Three area high schools tonight present a trio of fun and wacky plays. Which one to attend may depend on your taste - and location.
By EILEEN SCHULTE
Published November 21, 2003
DUNEDIN - Some zany things will happen just after dark tonight at three area high schools.
In Dunedin, Pippi, Mauvins, Buzzy and the others will huddle together and try to figure out the rebus.
In Clearwater, Joe, AKA Josephine, and Jerry, AKA Daphne, hide out in an all-women band after witnessing a mob hit.
And in Palm Harbor, a witch-boy attempts to become a human after falling in love with a girl.
The three plays, Bone Chiller, Sugar and Dark of the Moon, are being performed by students at Dunedin High School, Clearwater High and Palm Harbor University High.
Why are so many high school plays opening this week?
"Football's over," said Ron Shaw, drama director at Dunedin High.
He said he and his 13-member cast are "having a lot of fun" dramatizing the 1985 comedy/mystery by Monk Ferris about quirky rich people at a reading of an eccentric relative's will.
"There are lots of double crosses going on," Shaw said. "You think the character's one thing, but turns out to be another."
At the center of the plot is a rebus, a type of puzzle with crude drawings.
This rebus is also the dead man's will.
While the cast attempts to figure out its meaning, the audience can follow along. The puzzle is printed on the back of the programs each audience member receives when they enter the auditorium.
"It's pretty complicated," said Katherine Townsend, 17, a senior who plays Pippi, the parlor maid. "I don't know if they'll get it, but they can try."
Clearwater High's production of Sugar is a little easier to figure out.
Based on the 1959 movie Some Like It Hot starring Marilyn Monroe, Tony Curtis and Jack Lemmon, the story is about two out-of-work musicians who accidentally see a murder. They flee in an all-female band disguised as women.
"It's very, very funny," said Joy Roche, drama director. "The (actors) sing and dance. There are 14 numbers."
The two-and-a-half hour, $15,000 production includes a full orchestra and elaborate sets.
Carla Webster, IB/Traditional Theatre Teacher at Palm Harbor University High, said her play, Dark of the Moon, also has some pretty amazing set designs.
"We have an eight-foot-high, 25-foot-long mountain that we roll on and off the stage," she said.
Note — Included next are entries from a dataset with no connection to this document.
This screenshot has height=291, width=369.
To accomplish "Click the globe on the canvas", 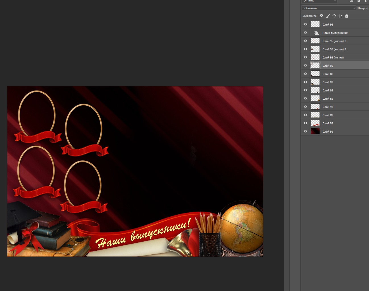I will [x=242, y=229].
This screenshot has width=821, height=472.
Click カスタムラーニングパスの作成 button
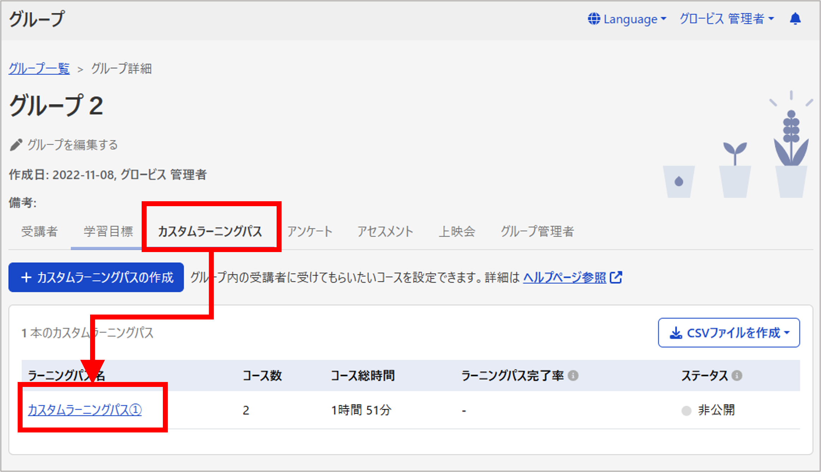(96, 277)
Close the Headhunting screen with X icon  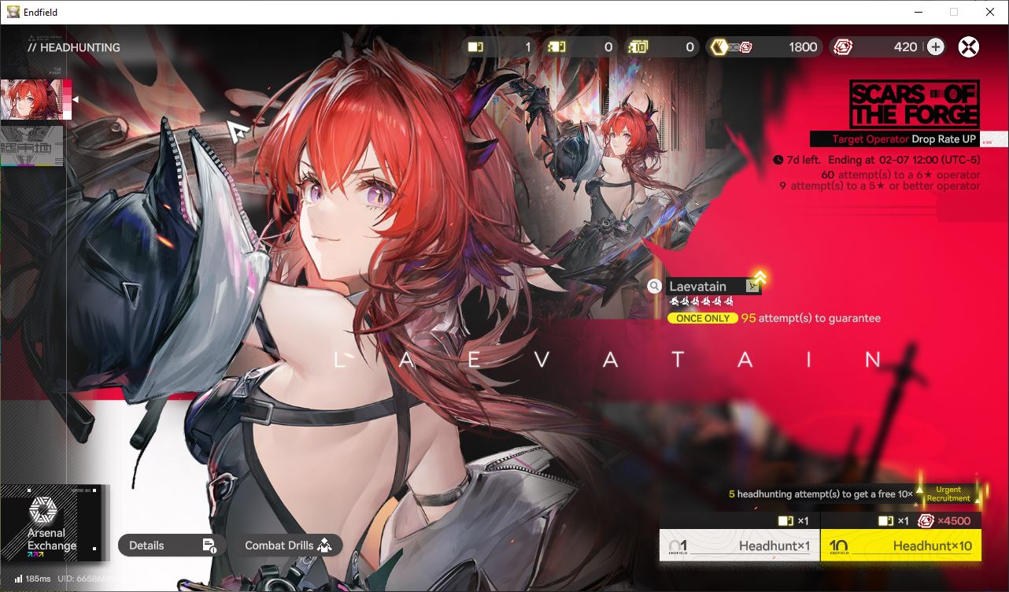coord(969,46)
The school's production, which received a Superior rating at the Florida Theatre Conference in Lakeland two weeks ago, is about a Smoky Mountain folk legend involving a spirit witch who tries to become human after falling in love with a beautiful young woman.
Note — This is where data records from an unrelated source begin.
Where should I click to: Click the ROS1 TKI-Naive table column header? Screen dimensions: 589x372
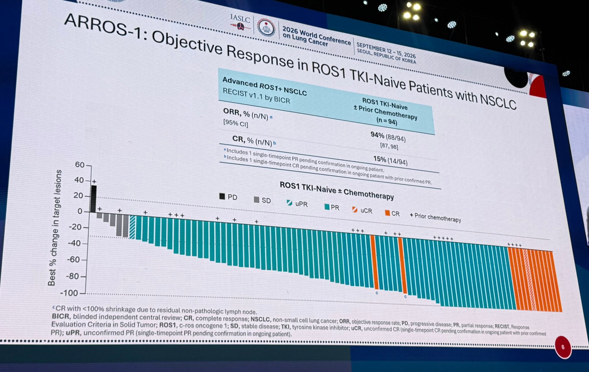point(385,112)
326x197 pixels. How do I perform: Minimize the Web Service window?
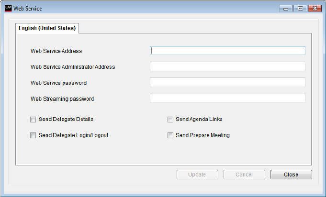coord(287,8)
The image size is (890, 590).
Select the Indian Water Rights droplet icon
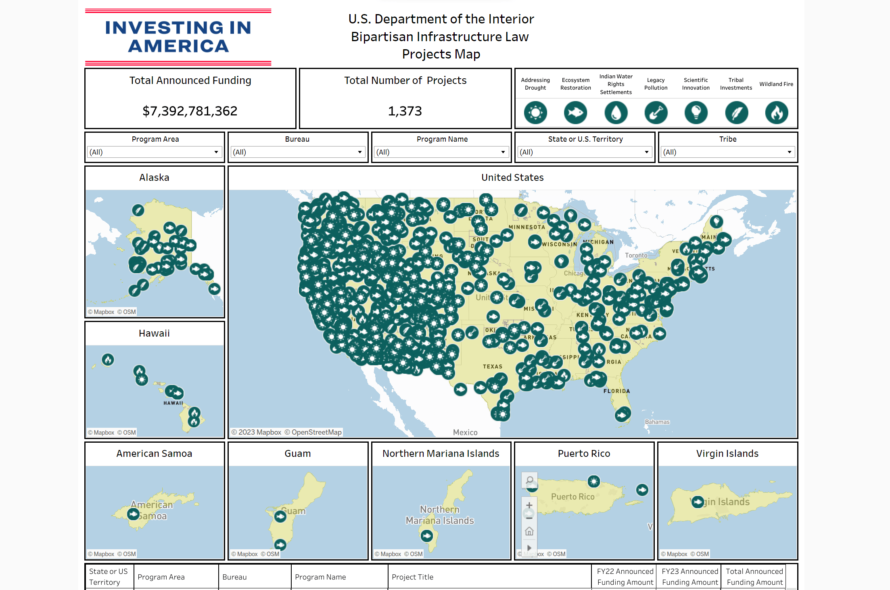coord(616,113)
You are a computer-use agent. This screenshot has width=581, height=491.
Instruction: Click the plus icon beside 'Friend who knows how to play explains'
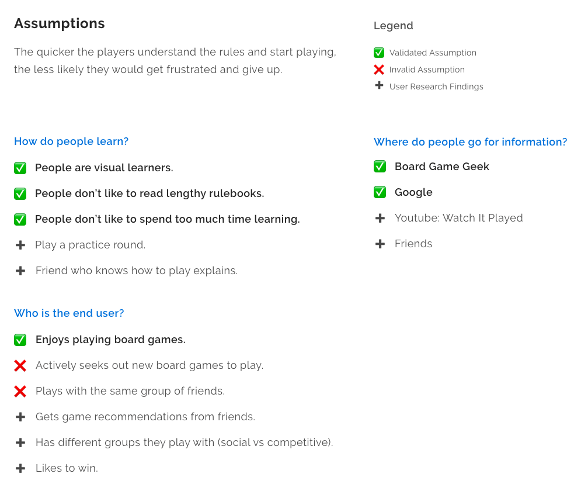[x=20, y=271]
"Supposedly, in the Smoky Mountains, witches live for 300 years," Webster said. "And when they die, they become fog on the mountains."
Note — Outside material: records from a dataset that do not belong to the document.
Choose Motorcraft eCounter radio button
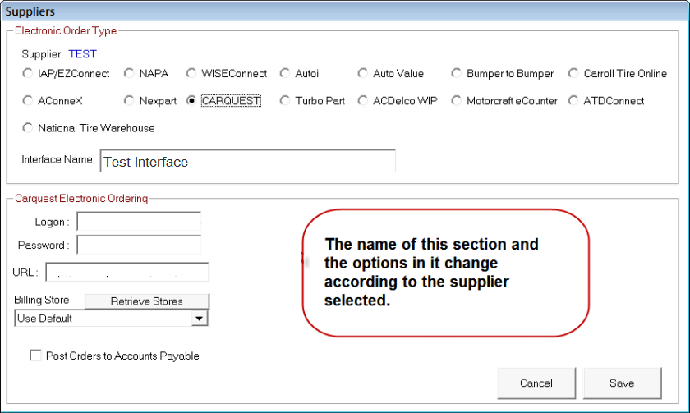The image size is (690, 413). (x=457, y=101)
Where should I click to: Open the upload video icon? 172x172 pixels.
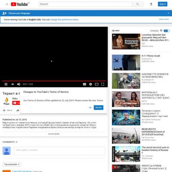click(x=151, y=4)
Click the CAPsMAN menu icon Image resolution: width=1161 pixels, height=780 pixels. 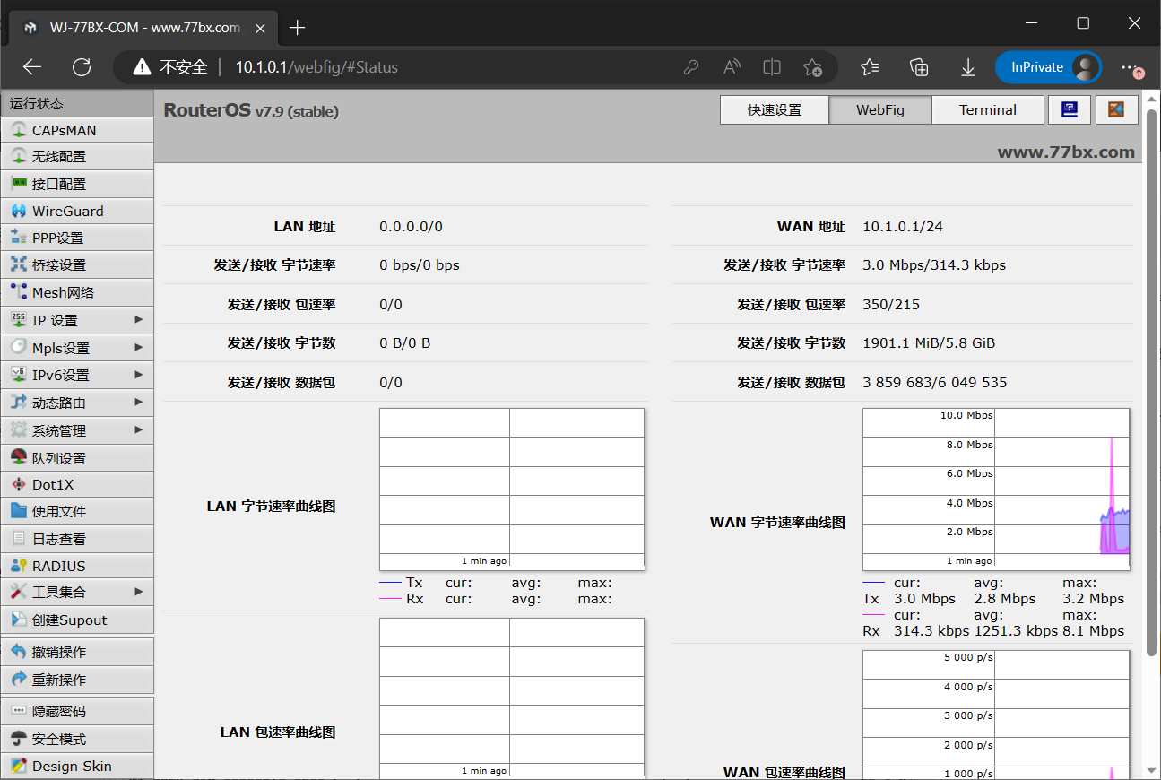(18, 130)
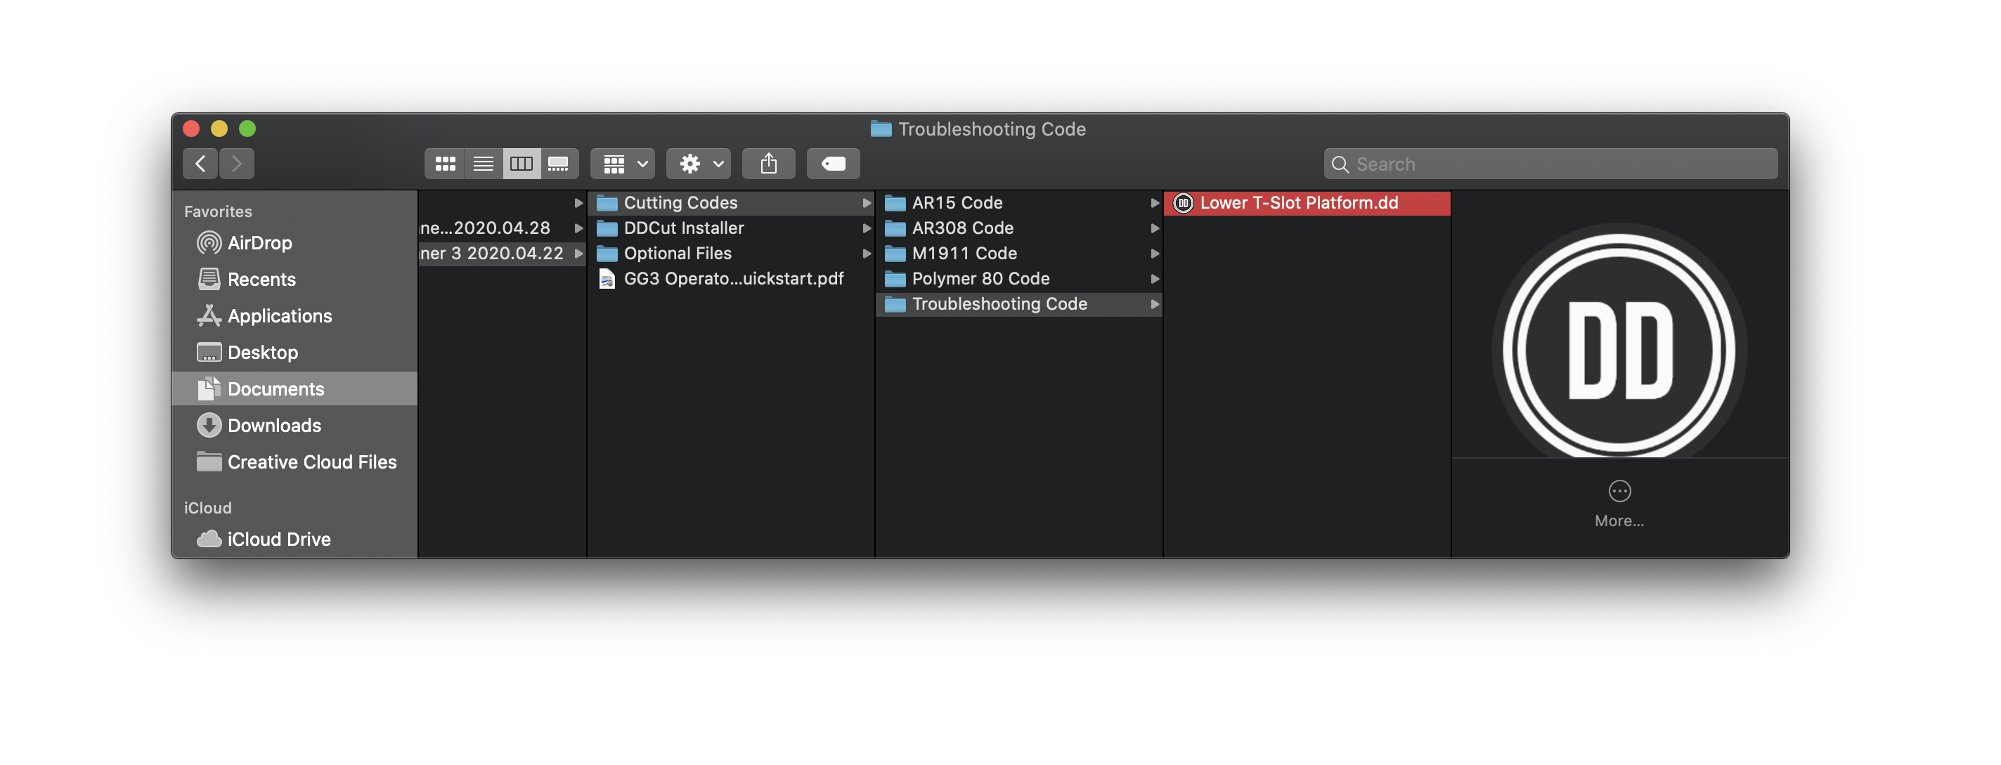Go back with the back arrow
Screen dimensions: 2001x765
coord(201,164)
The cast is made up of 30 actors and one fiddle player, a lad named Ian Malinowsky.
Be first in line tonight for tickets to Bone Chiller at 7 p.m. at Dunedin High, 1651 Pinehurst Road; Sugar at 7:30 p.m. at Clearwater High, 540 S Hercules Ave.; and Dark of the Moon, at 7 p.m. at Palm Harbor University High, 1900 Omaha St. Tickets are sold general admission on a first come, first served basis.